Before diving into the technical design of the device, I wanted to fully define its functionality and requirements.
Affordable. The main drawback of current neurofeedback treatment is that it’s expensive. Our device won’t cost more than $250, which is less than 3 sessions of neurofeedback.
Comfortable to wear. If a user has to wear the device for 30 minutes a day, it shouldn’t be obtrusive or unbearable to wear. That includes constraints on the weight and temperature of the device. Since many people have experience wearing bicycle helmets, they’re a good benchmark for the device’s weight. Most helmets weigh around 280 grams, so that is the upper weight limit for our device. The highest temperature that skin can be exposed to without suffering a burn is 140˚F. We’d like to steer clear of hot temperatures, so the temperature limit will be set to 80˚F.

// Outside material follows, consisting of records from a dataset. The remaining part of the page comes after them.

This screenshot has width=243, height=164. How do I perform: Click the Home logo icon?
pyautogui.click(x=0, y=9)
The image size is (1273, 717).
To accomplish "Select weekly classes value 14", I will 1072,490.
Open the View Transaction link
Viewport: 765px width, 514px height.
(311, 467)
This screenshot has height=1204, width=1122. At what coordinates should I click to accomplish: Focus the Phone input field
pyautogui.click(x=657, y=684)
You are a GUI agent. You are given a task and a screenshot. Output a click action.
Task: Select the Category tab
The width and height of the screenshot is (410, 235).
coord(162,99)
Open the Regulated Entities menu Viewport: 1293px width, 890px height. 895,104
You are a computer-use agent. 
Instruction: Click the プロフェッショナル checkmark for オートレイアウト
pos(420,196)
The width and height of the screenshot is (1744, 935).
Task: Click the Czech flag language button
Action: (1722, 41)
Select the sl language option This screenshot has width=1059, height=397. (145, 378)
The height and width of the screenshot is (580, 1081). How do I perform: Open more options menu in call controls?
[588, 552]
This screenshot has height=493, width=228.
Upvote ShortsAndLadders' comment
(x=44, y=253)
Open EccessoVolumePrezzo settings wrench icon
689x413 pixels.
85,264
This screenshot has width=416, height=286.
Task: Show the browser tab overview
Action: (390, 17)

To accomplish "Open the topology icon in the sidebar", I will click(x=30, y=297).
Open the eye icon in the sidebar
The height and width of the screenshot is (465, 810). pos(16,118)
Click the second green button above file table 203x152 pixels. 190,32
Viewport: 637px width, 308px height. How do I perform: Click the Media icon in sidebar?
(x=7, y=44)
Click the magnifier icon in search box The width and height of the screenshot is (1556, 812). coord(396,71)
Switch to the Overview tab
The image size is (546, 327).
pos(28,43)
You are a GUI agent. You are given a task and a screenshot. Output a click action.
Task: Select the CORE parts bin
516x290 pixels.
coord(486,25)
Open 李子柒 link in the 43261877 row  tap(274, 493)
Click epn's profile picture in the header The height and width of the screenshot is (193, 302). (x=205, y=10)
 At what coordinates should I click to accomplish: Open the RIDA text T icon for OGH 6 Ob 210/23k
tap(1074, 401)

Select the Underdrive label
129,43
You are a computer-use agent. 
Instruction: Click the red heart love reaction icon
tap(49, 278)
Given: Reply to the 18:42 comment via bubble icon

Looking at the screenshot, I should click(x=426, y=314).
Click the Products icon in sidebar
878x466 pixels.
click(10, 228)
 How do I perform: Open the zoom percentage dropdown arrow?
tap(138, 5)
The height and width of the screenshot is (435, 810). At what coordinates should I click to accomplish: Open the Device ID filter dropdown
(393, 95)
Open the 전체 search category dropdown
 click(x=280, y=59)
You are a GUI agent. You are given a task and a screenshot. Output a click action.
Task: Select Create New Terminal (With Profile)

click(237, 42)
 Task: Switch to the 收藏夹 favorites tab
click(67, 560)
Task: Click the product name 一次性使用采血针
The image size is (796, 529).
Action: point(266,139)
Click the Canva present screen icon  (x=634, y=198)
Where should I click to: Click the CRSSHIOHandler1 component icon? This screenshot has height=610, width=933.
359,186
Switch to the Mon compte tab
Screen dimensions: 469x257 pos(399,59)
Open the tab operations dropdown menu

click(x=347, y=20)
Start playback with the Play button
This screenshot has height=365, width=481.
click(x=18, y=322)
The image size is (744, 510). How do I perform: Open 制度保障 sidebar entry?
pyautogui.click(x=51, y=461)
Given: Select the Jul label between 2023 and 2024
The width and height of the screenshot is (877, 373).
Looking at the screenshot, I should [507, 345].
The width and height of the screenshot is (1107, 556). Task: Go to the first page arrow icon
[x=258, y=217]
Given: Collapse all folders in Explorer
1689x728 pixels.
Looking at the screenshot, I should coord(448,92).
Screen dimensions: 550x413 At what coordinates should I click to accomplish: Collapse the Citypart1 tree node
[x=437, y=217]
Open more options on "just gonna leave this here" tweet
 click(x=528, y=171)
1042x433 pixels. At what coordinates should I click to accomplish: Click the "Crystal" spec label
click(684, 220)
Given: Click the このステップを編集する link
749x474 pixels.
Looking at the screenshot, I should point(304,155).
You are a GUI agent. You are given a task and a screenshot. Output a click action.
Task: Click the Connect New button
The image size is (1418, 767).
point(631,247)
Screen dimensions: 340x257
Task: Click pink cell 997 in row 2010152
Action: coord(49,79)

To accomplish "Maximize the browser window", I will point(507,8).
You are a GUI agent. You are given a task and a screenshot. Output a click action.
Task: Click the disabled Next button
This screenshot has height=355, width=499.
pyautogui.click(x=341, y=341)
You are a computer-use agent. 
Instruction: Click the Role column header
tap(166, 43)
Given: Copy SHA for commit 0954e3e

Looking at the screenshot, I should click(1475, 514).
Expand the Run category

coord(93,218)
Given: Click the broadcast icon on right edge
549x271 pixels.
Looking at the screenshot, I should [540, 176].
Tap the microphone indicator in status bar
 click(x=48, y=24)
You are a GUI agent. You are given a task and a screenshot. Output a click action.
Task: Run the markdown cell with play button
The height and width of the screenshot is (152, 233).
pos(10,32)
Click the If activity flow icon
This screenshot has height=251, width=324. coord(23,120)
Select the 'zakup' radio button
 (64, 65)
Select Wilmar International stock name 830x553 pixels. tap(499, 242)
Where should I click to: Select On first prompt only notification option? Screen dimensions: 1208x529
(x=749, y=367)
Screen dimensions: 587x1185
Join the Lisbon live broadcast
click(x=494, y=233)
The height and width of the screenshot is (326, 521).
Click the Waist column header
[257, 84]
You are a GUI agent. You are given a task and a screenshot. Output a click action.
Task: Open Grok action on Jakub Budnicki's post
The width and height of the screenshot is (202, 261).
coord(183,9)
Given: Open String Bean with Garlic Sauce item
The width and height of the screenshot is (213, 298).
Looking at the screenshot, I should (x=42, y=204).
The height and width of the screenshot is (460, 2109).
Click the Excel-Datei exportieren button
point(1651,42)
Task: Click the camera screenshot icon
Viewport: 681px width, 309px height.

Speedy. Brainwaves change quickly depending on a user’s mental state and reaction to stimuli. The device needs to be fast enough to keep up with those changes. In engineering terms, that means that the data needs to be sampled at a rate greater than or equal to the Nyquist frequency.
Accurate. To provide the correct feedback, the device needs to determine the brainwave category depending on the frequency of the EEG signal. To do this, it should be able to distinguish frequencies at least 0.5 Hz apart.
Easy for a child to use. Because one of the primary applications of this device is for childhood ADHD treatment, the software will likely be tailored for a younger user. Fortunately (or unfortunately?), many children today have extensive experience with electronic devices. There are a lot of best practices out there when it comes to designing for children—large target areas, simple text, engaging colors—but I will do more research on this as we continue to develop the software.